L 1 AS 3844/11

Land
Baden-Württemberg
Sozialgericht
LSG Baden-Württemberg
Sachgebiet
Grundsicherung für Arbeitsuchende
Abteilung
1
1. Instanz
SG Karlsruhe (BWB)
Aktenzeichen
S 14 AS 3509/10
Datum
2. Instanz
LSG Baden-Württemberg
Aktenzeichen
L 1 AS 3844/11
Datum
3. Instanz
Bundessozialgericht
Aktenzeichen
-
Datum
-
Kategorie
Urteil
Die Berufung des Klägers gegen den Gerichtsbescheid des Sozialgerichts Karlsruhe vom 24. August 2011 wird zurückgewiesen.

Außergerichtliche Kosten sind auch im Berufungsverfahren nicht zu erstatten.

Tatbestand:

Im Streit steht die Rechtmäßigkeit der Anrechnung einer Steuerrückerstattung aus dem Jahr 2009 auf Leistungen nach dem Sozialgesetzbuch Zweites Buch (SGB II) für die Zeit von Mai bis Juli 2010.

* Gegebene Informationen *
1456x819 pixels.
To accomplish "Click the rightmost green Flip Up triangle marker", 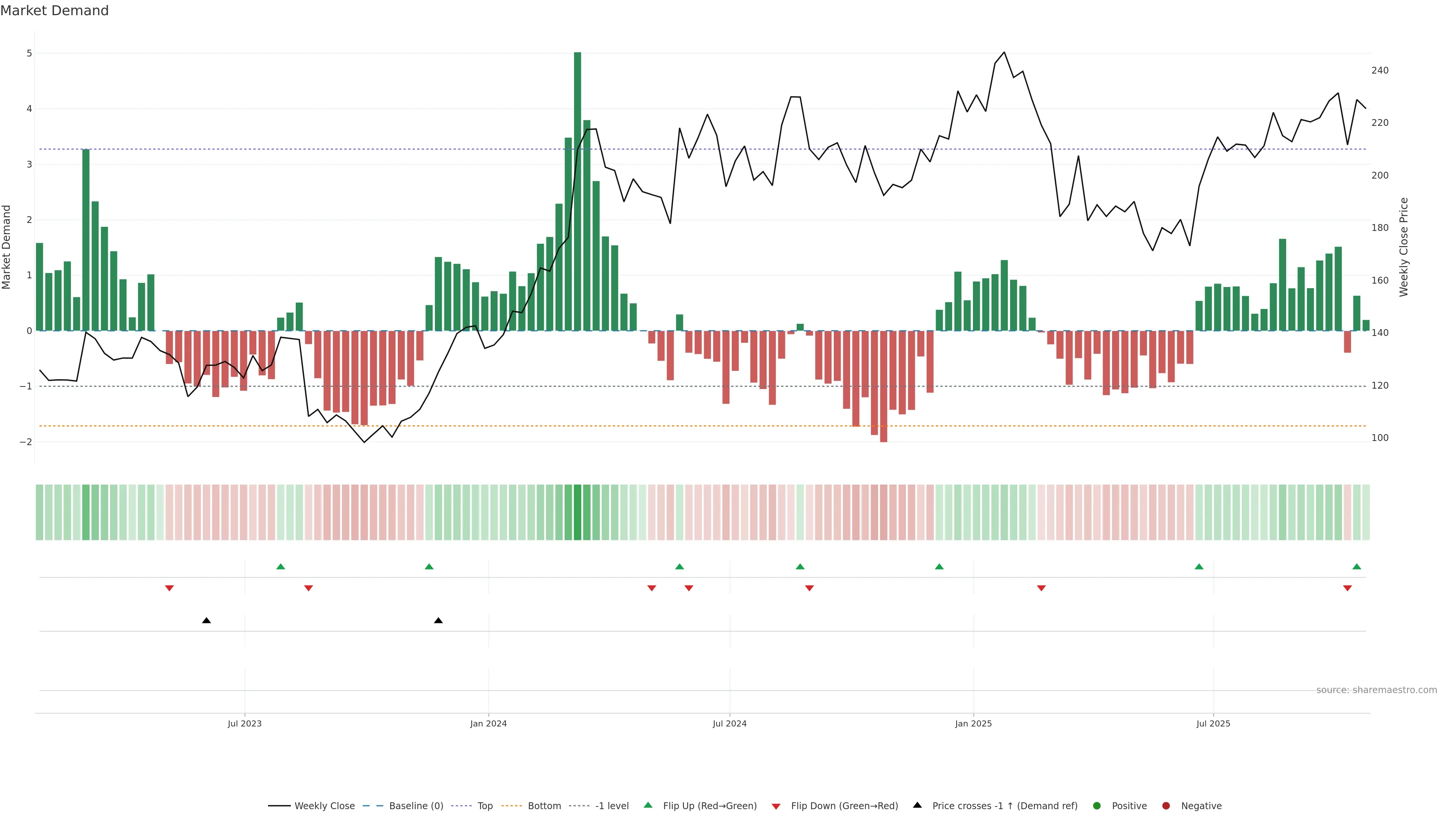I will click(1357, 566).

* Aufgabe *
Für welchen Zeitraum ist laut dem Dokumentauszug die Anrechnung der Steuerrückerstattung auf die Leistungen strittig?

* Erwartete Antwort *
Für die Zeit von Mai bis Juli 2010.